Neben diesem Kontextbezug sind in der Arbeitsanalyse die individuellen Merkmale der tätigen Person, wie bspw. ihre Wahrnehmung und Interpretation der Arbeitssituation, mit einzubeziehen (Ulich, 1981). Je nach Zweck der Arbeitsanalyse werden die verschiedenen Aspekte der Arbeitstätigkeit unterschiedlich stark ausdifferenziert. In der Regel wird bei Arbeitsanalysen die Arbeitstätigkeit (im Sinne einer typischen Kombination von Aufgaben) einer Person in den Fokus der Betrachtung gestellt, da sich im Arbeitsvollzug die zu analysierende Arbeit konkretisiert.
3. Einsatzfelder
Mit den sich ändernden Aufgabenstellungen in der betrieblichen Praxis, mit den jeweils aktuellen Forschungsfragen und den am Analyseprozess beteiligten Fachwissenschaftlern variieren die Einsatzfelder der Arbeitsanalyse. Diese werden definiert durch die Kombination der Zielsetzung des Verfahrenseinsatzes mit dem Anwendungsbereich (siehe Kap. II. Klassifizierung der Verfahren der Arbeitsanalyse).

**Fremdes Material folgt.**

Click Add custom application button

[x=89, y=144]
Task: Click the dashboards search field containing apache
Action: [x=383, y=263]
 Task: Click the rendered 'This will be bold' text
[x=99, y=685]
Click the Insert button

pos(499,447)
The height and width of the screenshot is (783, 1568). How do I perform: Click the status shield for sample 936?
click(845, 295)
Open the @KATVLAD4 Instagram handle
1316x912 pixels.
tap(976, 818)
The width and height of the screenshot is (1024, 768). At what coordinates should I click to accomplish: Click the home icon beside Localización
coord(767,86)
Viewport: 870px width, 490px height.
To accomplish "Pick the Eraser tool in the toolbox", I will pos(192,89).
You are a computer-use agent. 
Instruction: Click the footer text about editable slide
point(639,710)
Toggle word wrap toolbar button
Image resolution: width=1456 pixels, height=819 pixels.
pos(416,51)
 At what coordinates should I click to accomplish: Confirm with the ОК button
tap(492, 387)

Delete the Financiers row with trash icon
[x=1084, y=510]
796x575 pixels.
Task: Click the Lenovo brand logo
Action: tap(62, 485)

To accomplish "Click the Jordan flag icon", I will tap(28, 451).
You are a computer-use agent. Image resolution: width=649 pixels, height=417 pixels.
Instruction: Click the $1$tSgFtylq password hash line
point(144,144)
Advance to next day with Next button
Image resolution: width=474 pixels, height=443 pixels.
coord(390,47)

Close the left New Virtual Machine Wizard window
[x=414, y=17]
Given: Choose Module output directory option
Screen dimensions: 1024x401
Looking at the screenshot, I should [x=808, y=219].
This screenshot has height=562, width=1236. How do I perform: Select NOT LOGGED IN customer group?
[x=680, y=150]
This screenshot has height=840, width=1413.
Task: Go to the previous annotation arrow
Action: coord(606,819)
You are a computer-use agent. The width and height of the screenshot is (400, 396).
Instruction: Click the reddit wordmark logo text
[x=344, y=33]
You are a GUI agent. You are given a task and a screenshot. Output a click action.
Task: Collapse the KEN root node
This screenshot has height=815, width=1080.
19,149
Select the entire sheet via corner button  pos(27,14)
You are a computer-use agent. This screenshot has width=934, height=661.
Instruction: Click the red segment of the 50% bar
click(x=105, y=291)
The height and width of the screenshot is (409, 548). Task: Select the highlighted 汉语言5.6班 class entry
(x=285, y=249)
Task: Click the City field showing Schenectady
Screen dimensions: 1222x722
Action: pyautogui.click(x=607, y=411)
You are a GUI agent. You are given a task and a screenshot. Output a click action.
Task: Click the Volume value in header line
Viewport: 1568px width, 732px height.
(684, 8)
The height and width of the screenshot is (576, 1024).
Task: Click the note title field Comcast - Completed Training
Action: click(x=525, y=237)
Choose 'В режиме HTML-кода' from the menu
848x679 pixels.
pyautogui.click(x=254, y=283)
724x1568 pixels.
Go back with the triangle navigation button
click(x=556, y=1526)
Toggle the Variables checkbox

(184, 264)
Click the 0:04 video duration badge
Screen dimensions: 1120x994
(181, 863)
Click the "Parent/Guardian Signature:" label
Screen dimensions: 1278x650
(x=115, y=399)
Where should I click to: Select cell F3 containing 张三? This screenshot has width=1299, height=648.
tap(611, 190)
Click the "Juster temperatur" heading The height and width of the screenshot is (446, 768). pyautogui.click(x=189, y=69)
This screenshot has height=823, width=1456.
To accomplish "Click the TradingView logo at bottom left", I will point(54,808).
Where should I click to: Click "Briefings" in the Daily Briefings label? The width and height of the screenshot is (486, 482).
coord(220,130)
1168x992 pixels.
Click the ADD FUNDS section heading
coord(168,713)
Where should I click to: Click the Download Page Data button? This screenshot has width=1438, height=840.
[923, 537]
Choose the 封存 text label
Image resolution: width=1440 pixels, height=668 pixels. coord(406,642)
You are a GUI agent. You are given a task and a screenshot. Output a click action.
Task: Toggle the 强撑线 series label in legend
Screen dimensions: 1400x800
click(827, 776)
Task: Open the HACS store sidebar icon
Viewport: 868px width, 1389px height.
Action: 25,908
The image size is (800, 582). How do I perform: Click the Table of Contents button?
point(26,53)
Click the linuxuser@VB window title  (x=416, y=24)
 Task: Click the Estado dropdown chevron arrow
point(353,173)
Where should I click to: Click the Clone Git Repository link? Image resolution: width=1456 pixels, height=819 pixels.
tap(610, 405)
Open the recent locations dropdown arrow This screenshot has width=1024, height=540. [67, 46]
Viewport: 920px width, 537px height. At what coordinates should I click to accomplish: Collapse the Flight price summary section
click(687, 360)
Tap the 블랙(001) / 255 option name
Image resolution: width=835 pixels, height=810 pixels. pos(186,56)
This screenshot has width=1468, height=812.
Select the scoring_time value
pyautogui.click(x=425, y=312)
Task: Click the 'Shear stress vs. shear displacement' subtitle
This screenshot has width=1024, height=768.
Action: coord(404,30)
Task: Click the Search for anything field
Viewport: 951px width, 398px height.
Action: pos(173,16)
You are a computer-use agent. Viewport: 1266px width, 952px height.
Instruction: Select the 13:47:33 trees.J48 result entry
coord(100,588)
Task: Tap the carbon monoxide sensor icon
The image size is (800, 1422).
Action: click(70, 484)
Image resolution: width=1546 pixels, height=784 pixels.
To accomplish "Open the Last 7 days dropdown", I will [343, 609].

Darüber hinaus ergibt sich für das Personalwesen zunehmend die Aufgabe, die aus unterschiedlichen Untersuchungsgründen durchgeführten Arbeitsanalysedaten zusammenzuführen, bzw. diese multifunktional zu nutzen. Die Betriebe benötigen für die verschiedenen Auditierungsverfahren (VDA 6.3, QS 9000, Gefährdungsanalysen, Ökoaudits) Arbeitsplatzanalysedaten. Auch bei Business Process Reengineering, Arbeitsablaufoptimierungen, der Implementierung von Fachlaufbahnen oder der Konzeption von innovativen Qualifizierungsmaßnahmen sind Arbeitsanalysedaten notwendig.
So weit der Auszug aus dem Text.